Stated task: Reproduce the passage of the video poker column below, from "It all started" up to and including "of the game.".

The Crusade

            This is probably going to blow my mind more than it will yours.  I began writing video poker columns more than 11 years ago.  I'm not sure of the exact number of columns I've written but it has been roughly around 600 of them.  It's a staggering number to me.  I didn't know that I could come up with that many topics!  Of course, I do repeat some, realizing that the nature of a gaming magazine is that many of the readers will pick up a copy while they are in the casino and may not see another until their next trip.  Today is one of those weeks where I'm going back to the beginning.

 

            It all started with video poker.  Well, it sort of started with blackjack.  When my father, Lenny Frome, started going to the Atlantic City casinos with my mom, he used to play blackjack.  This was in the last 1970's.  Personal computers were in their infancy.  So, my father surmised that perhaps any blackjack analyses done to that point had not taken full advantage of computers.  My high school happened to have one of the top computer programs in the country and I immediately fell in love with it.  So, my dad asked me to start analyzing blackjack on the high school computer.  As a result, I can accurately state that I have been doing gaming analysis for more than 30 years.  However, where blackjack was concerned, there really wasn't much to add.  Analyses that had relied on mostly math models had very accurately determined strategy and payback of the game.

Supplied information:
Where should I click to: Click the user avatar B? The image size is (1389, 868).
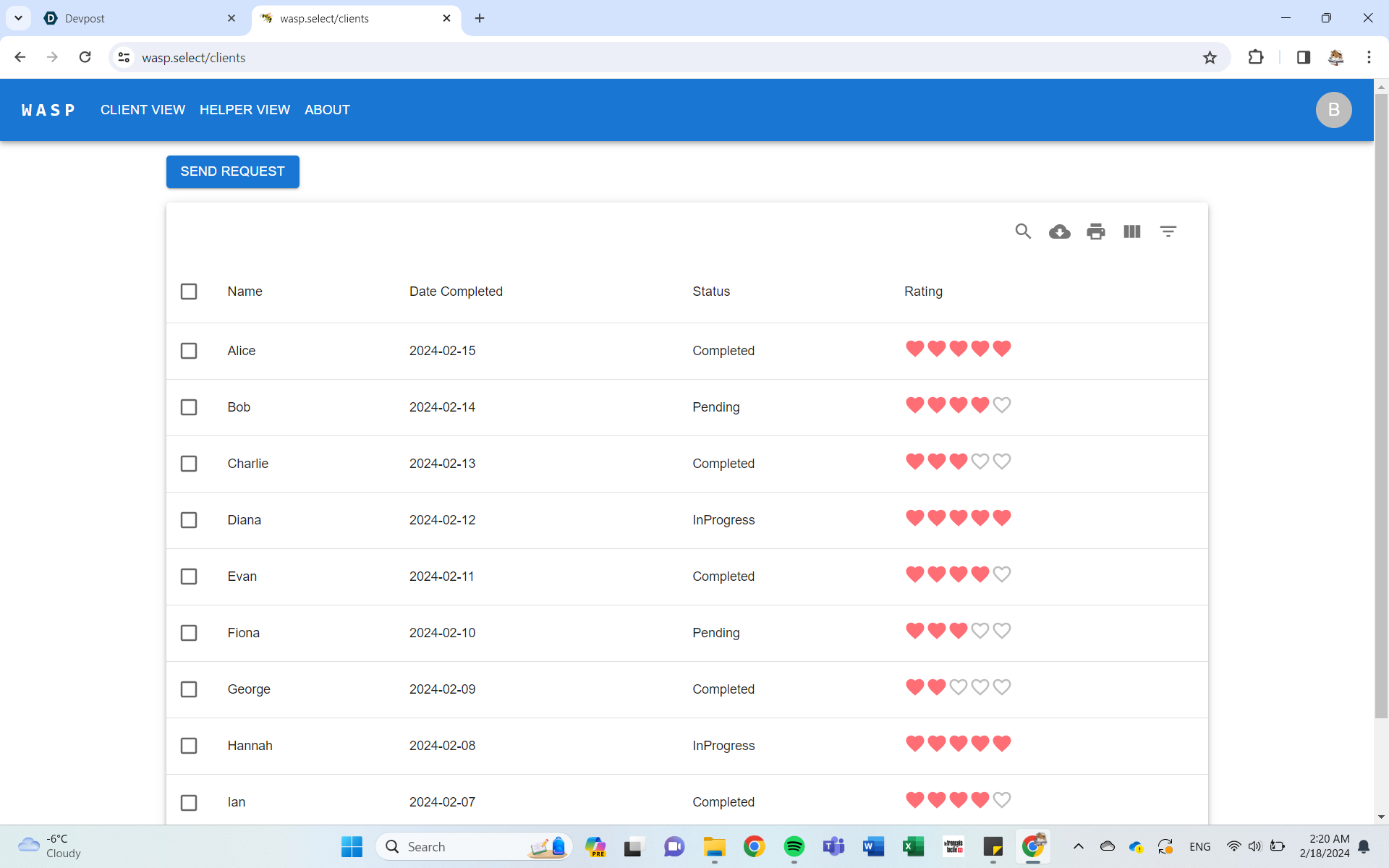click(1333, 110)
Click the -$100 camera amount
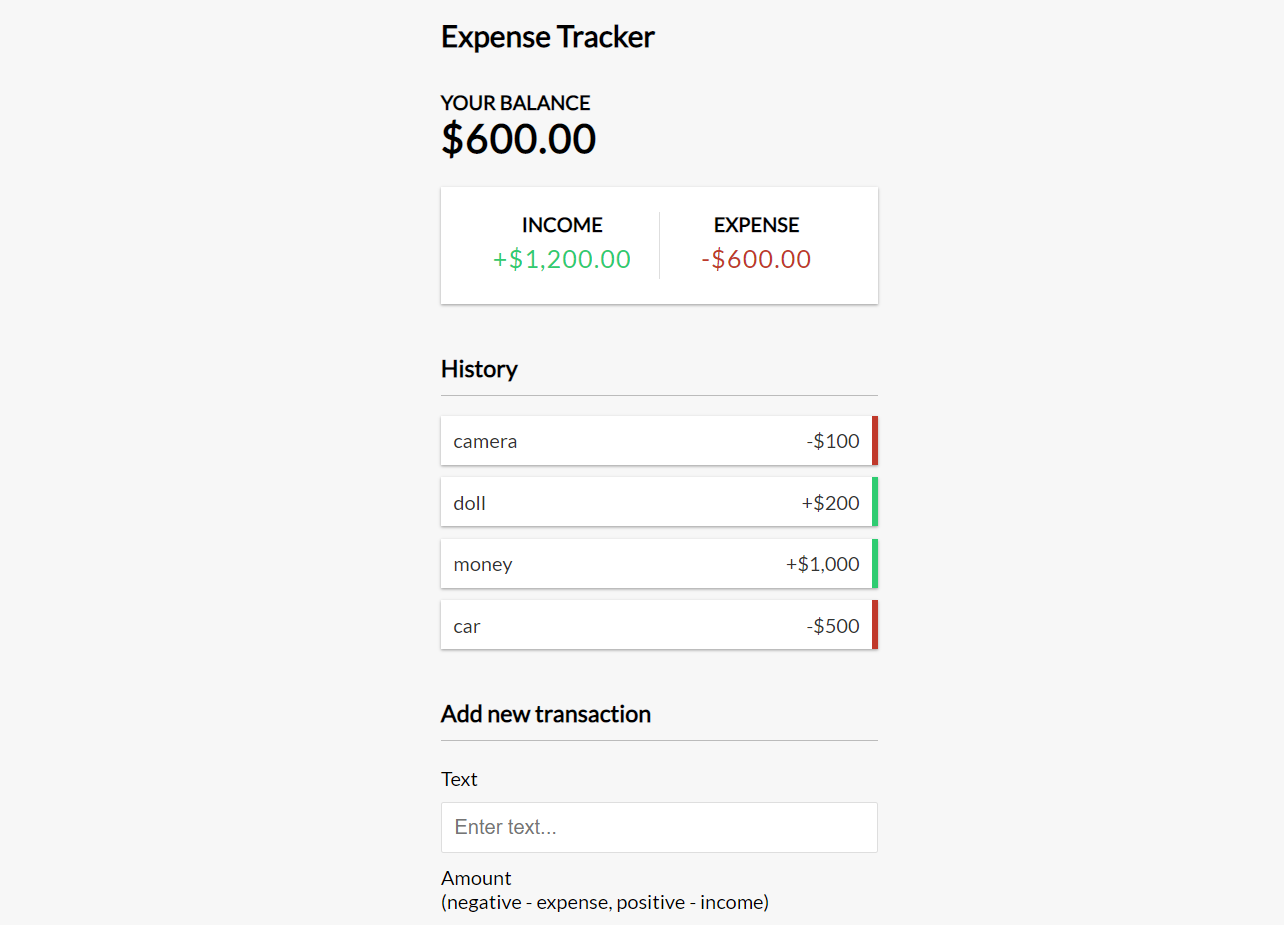The width and height of the screenshot is (1284, 925). click(833, 441)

Response to the exercise:
It all started with video poker.  Well, it sort of started with blackjack.  When my father, Lenny Frome, started going to the Atlantic City casinos with my mom, he used to play blackjack.  This was in the last 1970's.  Personal computers were in their infancy.  So, my father surmised that perhaps any blackjack analyses done to that point had not taken full advantage of computers.  My high school happened to have one of the top computer programs in the country and I immediately fell in love with it.  So, my dad asked me to start analyzing blackjack on the high school computer.  As a result, I can accurately state that I have been doing gaming analysis for more than 30 years.  However, where blackjack was concerned, there really wasn't much to add.  Analyses that had relied on mostly math models had very accurately determined strategy and payback of the game.